Ideas from a caffienated neural network.
With AI becoming the latest buzzword in the Computer Science community, it is becoming important, in all areas of computer science, to incorporate concepts from Machine Learning into our workspace. New use cases are emerging for applications of Aritificial Intelligence in biomedical industries, pedestrian detection systems, synthesizing music, etc. How do we construct a neural network that performs a new task?
What is a neural network?
A neural network is the crux of any Machine Learning architecture. It works by learning a decision boundary that separates the input data into some number of classes. For example, the inputs could be a pair of binary digits and the output (learnt) could be the binary output of an OR gate (0 or 1).
A neural network typically involves a sequence(2 or more) of layers starting from the input layer and making transitions through the hidden layers, till the final output layer. For a mathematical representation of how networks learn a decision boundary, I couldn’t recommend something better than Christopher Olah’s blog post on Manifolds.
To have “learnable parameters”, the weights in a neural network, is like teaching a child to slowly learn and recognize the objects and environment around it. Or, a more related mathematical anology would be to have a blind man walk down a mountain range (called the error surface) and reach the lowest point (the point of no return least error).
What is the intuition for coming up with a new neural network architecture?
The intuition I wanted to convey being that, neural networks store all the information about the input, that we would like it to remember when its making a decision about a new input in the future. And this information is stored as weights. Weights hold the memory and representative power of a network.
This maybe relatively straightforward when we are considering a network learning for a particular task, but how do we come up with an architecture for a new task at hand? How do we choose the number of weights and layers that are sufficient to classify points in a new dataset?
As an example, consider a Language processing task. Suppose that we were given a sentence in German and asked to predict the correct corresponding sentence in English. How would we like your network to interpret the input sentence?
- Look at it as a constitutional build - Letters –> Words –> Sentences –> Paragraphs –> so on.
- View it as a time series input of the sequence of words.

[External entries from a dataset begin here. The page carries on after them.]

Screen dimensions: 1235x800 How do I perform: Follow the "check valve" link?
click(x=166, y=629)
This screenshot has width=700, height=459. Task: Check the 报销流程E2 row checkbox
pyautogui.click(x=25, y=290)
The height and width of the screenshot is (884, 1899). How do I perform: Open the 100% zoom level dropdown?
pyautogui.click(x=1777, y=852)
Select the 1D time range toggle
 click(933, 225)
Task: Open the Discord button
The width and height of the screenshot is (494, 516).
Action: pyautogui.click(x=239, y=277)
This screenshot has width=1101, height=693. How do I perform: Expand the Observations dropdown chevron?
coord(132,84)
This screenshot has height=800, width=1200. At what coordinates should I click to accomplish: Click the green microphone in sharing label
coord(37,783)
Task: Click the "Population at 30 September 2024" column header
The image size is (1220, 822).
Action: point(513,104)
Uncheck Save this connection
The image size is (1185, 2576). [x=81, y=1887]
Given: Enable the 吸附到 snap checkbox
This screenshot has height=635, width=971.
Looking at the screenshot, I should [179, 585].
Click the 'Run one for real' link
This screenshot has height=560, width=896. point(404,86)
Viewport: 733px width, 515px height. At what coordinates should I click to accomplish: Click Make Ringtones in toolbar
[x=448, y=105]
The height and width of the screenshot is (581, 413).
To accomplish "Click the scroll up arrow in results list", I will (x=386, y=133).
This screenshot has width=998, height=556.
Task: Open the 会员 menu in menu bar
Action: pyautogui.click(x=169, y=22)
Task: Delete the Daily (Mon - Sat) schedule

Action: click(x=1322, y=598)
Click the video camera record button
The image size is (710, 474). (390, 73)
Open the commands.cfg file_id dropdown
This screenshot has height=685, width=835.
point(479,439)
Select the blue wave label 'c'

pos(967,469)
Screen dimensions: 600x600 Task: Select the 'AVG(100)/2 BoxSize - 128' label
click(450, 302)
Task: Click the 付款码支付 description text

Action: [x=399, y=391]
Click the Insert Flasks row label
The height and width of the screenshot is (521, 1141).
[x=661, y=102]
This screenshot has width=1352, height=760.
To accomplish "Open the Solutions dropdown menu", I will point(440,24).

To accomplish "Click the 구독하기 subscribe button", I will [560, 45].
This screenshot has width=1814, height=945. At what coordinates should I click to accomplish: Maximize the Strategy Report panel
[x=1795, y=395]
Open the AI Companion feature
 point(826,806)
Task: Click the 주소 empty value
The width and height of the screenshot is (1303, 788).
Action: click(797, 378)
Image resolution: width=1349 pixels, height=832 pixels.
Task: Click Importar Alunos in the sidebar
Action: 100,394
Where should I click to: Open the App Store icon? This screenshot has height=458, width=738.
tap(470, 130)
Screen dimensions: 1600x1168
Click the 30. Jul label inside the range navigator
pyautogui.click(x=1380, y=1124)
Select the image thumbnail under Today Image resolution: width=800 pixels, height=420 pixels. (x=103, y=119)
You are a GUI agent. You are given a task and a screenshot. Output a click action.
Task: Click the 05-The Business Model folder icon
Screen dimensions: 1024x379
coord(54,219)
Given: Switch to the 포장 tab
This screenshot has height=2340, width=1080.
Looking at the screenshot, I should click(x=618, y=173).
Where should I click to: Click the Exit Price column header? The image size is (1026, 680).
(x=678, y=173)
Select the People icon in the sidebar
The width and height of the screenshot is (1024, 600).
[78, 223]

In order to generate the correct corresponding sentence in English, we would like the network to remember not just the work and its predicted translation, but also the context in which the word appeared, in some of which cases, the translated sentence might change significantly. Hence, we need a system where the output of the previous predictions are “remembered” by the network and passed down when making successive predictions.
This is used in the architecture for Recurrent Neural Networks (RNNs). In RNNs, the prediction at one instant of time is connected to the successive layers through weights. These weights learn the context of the word in a sentence. For a better understanding of RNNs and LSTMs (A form of RNNs), you can also read up Christopher Olah’s blog post on LSTMs.
The concept can be extended to deciding architectures for other fields like Computer Vision as well.